* Items listed in a dataset:
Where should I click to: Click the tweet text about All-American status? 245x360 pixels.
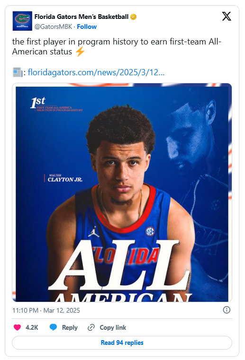[x=117, y=47]
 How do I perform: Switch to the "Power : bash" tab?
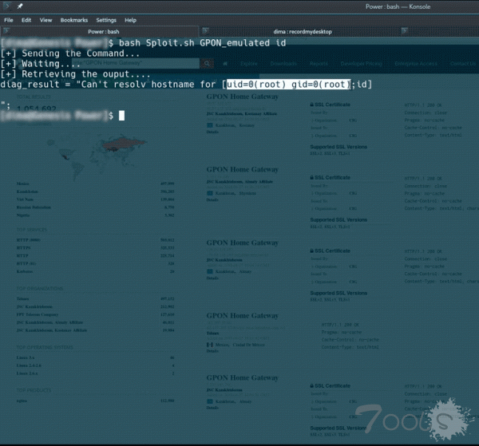[x=102, y=31]
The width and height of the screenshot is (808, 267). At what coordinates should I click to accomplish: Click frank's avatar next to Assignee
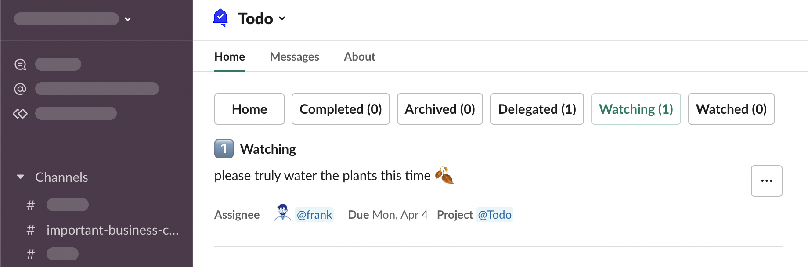click(x=282, y=213)
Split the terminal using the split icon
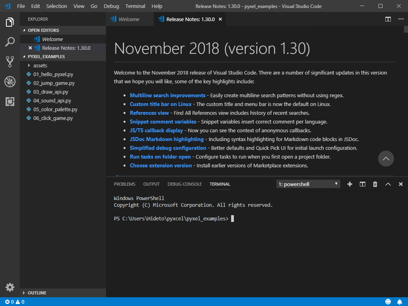 [x=362, y=184]
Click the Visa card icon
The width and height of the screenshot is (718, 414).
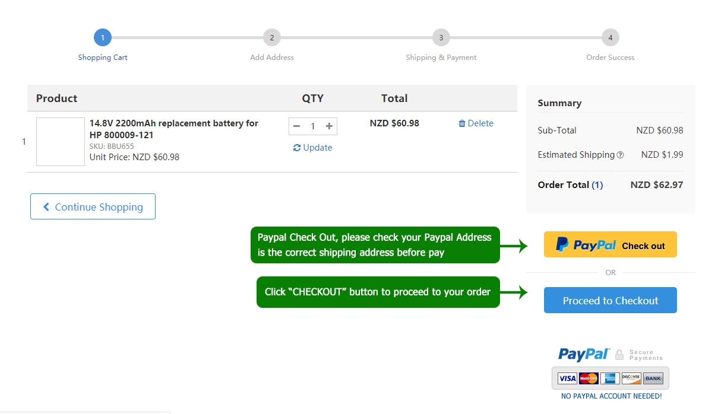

* GOAL OF THE EXERCISE: Please set down exactly the lines from the one holding "Split the terminal using the split icon" through the last line of the entries, both ends included, and skip pictures.

* WRITTEN SOLUTION:
Split the terminal using the split icon
 [x=362, y=184]
Click the Visa card icon
The width and height of the screenshot is (718, 414).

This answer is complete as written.